What role does LM Studio play in the local Claude Code workflow?
What must be configured in LiteLLM to prevent API mismatches?
How can you confirm the local stack works before installing Claude Code?
What changes when Claude Code is pointed at the local proxy instead of the cloud?
What performance tradeoffs should be expected with local models?
Review Questions
- What specific API incompatibility exists between Claude Code and typical local LLM runtimes, and how does LiteLLM resolve it?
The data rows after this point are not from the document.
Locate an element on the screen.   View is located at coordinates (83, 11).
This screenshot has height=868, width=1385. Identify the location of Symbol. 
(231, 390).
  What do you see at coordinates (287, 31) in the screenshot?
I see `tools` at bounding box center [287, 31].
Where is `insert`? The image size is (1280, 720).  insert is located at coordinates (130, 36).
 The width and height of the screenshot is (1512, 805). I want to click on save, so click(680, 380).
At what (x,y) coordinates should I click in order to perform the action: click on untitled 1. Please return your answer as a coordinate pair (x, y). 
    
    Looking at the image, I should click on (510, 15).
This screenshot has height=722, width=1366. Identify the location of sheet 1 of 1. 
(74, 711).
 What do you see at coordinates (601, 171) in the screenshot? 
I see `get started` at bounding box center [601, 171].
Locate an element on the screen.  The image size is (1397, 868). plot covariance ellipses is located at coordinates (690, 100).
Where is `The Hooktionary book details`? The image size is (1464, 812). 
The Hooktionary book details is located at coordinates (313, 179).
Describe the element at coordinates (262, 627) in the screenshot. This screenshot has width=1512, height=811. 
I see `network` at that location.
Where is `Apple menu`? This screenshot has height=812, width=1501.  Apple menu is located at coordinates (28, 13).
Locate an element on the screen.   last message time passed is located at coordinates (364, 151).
- Which files and environment variables must be set so Claude Code routes requests to the local proxy rather than any cloud endpoint?
- How do model size choices (e.g., “Quinn 3 coder 30B” vs “Quinn 3 coder 3B”) affect speed and task suitability in this setup?
Key Points
- 1
Claude Code expects Anthropic’s messages API, so local setups need a compatibility bridge to talk to OpenAI-compatible local endpoints.
- 2
LM Studio should host the chosen open-source model (e.g., “Quinn 3 coder 30B”) and expose an OpenAI-compatible chat completions endpoint.
- 3
LiteLLM runs as a local proxy/translation layer and requires a config.yaml that maps Claude Code model aliases to the LM Studio model ID.
- 4
LiteLLM configuration must drop Anthropic-specific parameters to avoid request errors when forwarding to LM Studio.
- 5
Verify the LM Studio↔LiteLLM connection with a curl test before installing or launching Claude Code.
- 6
Point Claude Code to the local LiteLLM proxy using environment variables so all inference stays on the Mac.
- 7
Local models may be slower than cloud models, so choose model size (30B vs 3B) based on the speed vs capability tradeoff.